Precipitating factors for MHE include those that burden liver processing such as gastrointestinal bleeding, alcohol use, infection, portal vein thrombosis, dehydration, and renal failure.9 These triggers putatively add inflammation and toxins or decrease clearance of toxins that can impact the central nervous system (CNS). The pattern of neuropsychological deficits seen with MHE overlaps with that described among patients living with chronic HIV infection with both conditions characterized by fluctuation and including impaired executive function.10,11 Together, this information provides a rationale for evaluating the independent contributions of liver fibrosis in the setting of HIV. The Women’s Interagency HIV Study (WIHS) offers a unique opportunity to test this hypothesis in a population with substantial hepatitis C virus (HCV) co-infection.

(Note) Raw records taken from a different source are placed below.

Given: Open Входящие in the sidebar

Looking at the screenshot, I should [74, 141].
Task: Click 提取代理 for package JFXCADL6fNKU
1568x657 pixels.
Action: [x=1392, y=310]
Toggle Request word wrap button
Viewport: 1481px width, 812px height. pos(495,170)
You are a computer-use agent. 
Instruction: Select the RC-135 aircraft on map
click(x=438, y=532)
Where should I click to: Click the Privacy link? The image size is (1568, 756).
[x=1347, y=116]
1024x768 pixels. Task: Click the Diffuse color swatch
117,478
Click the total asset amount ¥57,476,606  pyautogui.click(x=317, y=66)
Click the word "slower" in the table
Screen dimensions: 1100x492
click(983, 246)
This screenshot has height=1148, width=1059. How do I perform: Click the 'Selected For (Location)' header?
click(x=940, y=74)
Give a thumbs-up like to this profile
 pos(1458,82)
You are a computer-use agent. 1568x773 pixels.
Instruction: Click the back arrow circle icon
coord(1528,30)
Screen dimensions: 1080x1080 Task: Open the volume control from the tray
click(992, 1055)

We hypothesized that both the inflammation associated with chronic HIV infection and the HIV-associated loss of intestinal gut protective barriers resulting in gut microbial translocation could add risk for MHE in patients with chronic HIV infection.12 If so, liver fibrosis, even in the absence of cirrhosis, would correlate with neuropsychological test performance, independent of HIV or HCV. Such a finding would add further support to shifting paradigms related to cognition in HIV where greater etiologic heterogeneity is emerging.13 These analyses are timely since neuropsychological testing impairment remains prevalent despite access to effective combination antiretroviral therapy (cART).

METHODS

Participant selection

The WIHS is a multicenter longitudinal observational cohort of HIV-infected and uninfected women enrolled from one of six U.S. sites: New York (Bronx and Brooklyn), California (Los Angeles and San Francisco), Washington DC, and Chicago.14 At the time of enrollment into WIHS, participants were free of known dementia and able to attend an outpatient study visit. All signed Institutional Review Board-approved consent forms.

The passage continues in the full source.